- Provided material -
--- --- ---

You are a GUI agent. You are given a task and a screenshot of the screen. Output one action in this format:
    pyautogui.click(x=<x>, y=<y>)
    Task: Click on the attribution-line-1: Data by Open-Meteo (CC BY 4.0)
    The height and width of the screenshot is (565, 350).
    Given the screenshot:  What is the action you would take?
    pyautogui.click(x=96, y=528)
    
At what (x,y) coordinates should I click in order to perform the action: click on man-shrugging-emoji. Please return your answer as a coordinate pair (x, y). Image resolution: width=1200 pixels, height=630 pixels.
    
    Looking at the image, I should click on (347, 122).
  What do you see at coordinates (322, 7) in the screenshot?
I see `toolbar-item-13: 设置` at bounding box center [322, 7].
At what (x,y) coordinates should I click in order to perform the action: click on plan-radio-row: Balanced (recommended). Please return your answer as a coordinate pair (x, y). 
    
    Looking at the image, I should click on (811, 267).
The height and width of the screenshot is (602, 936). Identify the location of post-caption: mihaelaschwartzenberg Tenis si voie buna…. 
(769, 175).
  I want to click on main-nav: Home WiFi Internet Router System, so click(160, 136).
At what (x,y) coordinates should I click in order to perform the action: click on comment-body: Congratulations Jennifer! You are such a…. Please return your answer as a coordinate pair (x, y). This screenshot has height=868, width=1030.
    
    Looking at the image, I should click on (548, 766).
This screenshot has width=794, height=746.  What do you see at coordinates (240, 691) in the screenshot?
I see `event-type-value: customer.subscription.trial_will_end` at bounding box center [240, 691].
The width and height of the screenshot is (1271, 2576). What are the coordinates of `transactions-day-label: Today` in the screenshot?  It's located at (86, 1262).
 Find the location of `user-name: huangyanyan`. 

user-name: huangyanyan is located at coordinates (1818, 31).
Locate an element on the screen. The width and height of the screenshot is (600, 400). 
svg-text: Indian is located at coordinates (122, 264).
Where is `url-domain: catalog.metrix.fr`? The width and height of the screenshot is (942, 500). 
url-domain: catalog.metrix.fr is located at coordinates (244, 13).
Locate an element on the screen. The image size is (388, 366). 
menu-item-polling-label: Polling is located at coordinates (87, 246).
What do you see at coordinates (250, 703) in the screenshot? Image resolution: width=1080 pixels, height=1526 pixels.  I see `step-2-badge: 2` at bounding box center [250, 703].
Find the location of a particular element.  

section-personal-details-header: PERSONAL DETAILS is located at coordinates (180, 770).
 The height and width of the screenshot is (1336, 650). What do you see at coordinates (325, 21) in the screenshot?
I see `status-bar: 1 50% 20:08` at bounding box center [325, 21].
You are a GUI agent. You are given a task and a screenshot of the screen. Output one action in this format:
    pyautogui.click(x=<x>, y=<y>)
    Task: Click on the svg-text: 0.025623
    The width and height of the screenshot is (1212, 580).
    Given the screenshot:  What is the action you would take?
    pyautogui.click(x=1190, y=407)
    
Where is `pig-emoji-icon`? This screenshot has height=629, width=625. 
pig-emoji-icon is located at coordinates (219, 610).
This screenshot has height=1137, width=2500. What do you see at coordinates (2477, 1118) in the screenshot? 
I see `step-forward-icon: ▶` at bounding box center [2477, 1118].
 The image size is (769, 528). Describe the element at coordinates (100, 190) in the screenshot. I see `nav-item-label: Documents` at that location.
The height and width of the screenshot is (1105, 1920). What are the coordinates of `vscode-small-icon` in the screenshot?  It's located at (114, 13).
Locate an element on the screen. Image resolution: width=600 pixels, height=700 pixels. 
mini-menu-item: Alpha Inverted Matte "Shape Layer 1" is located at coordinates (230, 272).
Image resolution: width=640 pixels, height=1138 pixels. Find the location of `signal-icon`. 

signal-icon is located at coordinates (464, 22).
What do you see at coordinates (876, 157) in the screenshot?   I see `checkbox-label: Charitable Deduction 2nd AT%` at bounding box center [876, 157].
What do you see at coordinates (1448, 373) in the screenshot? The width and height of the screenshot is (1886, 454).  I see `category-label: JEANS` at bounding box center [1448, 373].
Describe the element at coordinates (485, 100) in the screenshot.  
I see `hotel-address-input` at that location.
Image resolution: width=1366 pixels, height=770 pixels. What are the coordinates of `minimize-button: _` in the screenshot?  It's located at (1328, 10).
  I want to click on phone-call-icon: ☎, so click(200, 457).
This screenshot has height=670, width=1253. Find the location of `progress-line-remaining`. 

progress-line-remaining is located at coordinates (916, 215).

--- --- ---

- How to complete this task -
Return all of the items above verbatim, keeping their original order.

- Exercise result -
You are a GUI agent. You are given a task and a screenshot of the screen. Output one action in this format:
    pyautogui.click(x=<x>, y=<y>)
    Task: Click on the attribution-line-1: Data by Open-Meteo (CC BY 4.0)
    The height and width of the screenshot is (565, 350).
    Given the screenshot:  What is the action you would take?
    pyautogui.click(x=96, y=528)
    
At what (x,y) coordinates should I click in order to perform the action: click on man-shrugging-emoji. Please return your answer as a coordinate pair (x, y). Image resolution: width=1200 pixels, height=630 pixels.
    
    Looking at the image, I should click on (347, 122).
  What do you see at coordinates (322, 7) in the screenshot?
I see `toolbar-item-13: 设置` at bounding box center [322, 7].
At what (x,y) coordinates should I click in order to perform the action: click on plan-radio-row: Balanced (recommended). Please return your answer as a coordinate pair (x, y). 
    
    Looking at the image, I should click on (811, 267).
The height and width of the screenshot is (602, 936). Identify the location of post-caption: mihaelaschwartzenberg Tenis si voie buna…. 
(769, 175).
  I want to click on main-nav: Home WiFi Internet Router System, so click(160, 136).
At what (x,y) coordinates should I click in order to perform the action: click on comment-body: Congratulations Jennifer! You are such a…. Please return your answer as a coordinate pair (x, y). This screenshot has height=868, width=1030.
    
    Looking at the image, I should click on (548, 766).
This screenshot has width=794, height=746.  What do you see at coordinates (240, 691) in the screenshot?
I see `event-type-value: customer.subscription.trial_will_end` at bounding box center [240, 691].
The width and height of the screenshot is (1271, 2576). What are the coordinates of `transactions-day-label: Today` in the screenshot?  It's located at (86, 1262).
 Find the location of `user-name: huangyanyan`. 

user-name: huangyanyan is located at coordinates (1818, 31).
Locate an element on the screen. The width and height of the screenshot is (600, 400). 
svg-text: Indian is located at coordinates (122, 264).
Where is `url-domain: catalog.metrix.fr`? The width and height of the screenshot is (942, 500). 
url-domain: catalog.metrix.fr is located at coordinates (244, 13).
Locate an element on the screen. The image size is (388, 366). 
menu-item-polling-label: Polling is located at coordinates (87, 246).
What do you see at coordinates (250, 703) in the screenshot? Image resolution: width=1080 pixels, height=1526 pixels.  I see `step-2-badge: 2` at bounding box center [250, 703].
Find the location of a particular element.  

section-personal-details-header: PERSONAL DETAILS is located at coordinates (180, 770).
 The height and width of the screenshot is (1336, 650). What do you see at coordinates (325, 21) in the screenshot?
I see `status-bar: 1 50% 20:08` at bounding box center [325, 21].
You are a GUI agent. You are given a task and a screenshot of the screen. Output one action in this format:
    pyautogui.click(x=<x>, y=<y>)
    Task: Click on the svg-text: 0.025623
    The width and height of the screenshot is (1212, 580).
    Given the screenshot:  What is the action you would take?
    pyautogui.click(x=1190, y=407)
    
Where is `pig-emoji-icon`? This screenshot has height=629, width=625. 
pig-emoji-icon is located at coordinates (219, 610).
This screenshot has height=1137, width=2500. What do you see at coordinates (2477, 1118) in the screenshot? 
I see `step-forward-icon: ▶` at bounding box center [2477, 1118].
 The image size is (769, 528). Describe the element at coordinates (100, 190) in the screenshot. I see `nav-item-label: Documents` at that location.
The height and width of the screenshot is (1105, 1920). What are the coordinates of `vscode-small-icon` in the screenshot?  It's located at (114, 13).
Locate an element on the screen. Image resolution: width=600 pixels, height=700 pixels. 
mini-menu-item: Alpha Inverted Matte "Shape Layer 1" is located at coordinates (230, 272).
Image resolution: width=640 pixels, height=1138 pixels. Find the location of `signal-icon`. 

signal-icon is located at coordinates (464, 22).
What do you see at coordinates (876, 157) in the screenshot?   I see `checkbox-label: Charitable Deduction 2nd AT%` at bounding box center [876, 157].
What do you see at coordinates (1448, 373) in the screenshot? The width and height of the screenshot is (1886, 454).  I see `category-label: JEANS` at bounding box center [1448, 373].
Describe the element at coordinates (485, 100) in the screenshot.  
I see `hotel-address-input` at that location.
Image resolution: width=1366 pixels, height=770 pixels. What are the coordinates of `minimize-button: _` in the screenshot?  It's located at (1328, 10).
  I want to click on phone-call-icon: ☎, so click(200, 457).
This screenshot has height=670, width=1253. Find the location of `progress-line-remaining`. 

progress-line-remaining is located at coordinates (916, 215).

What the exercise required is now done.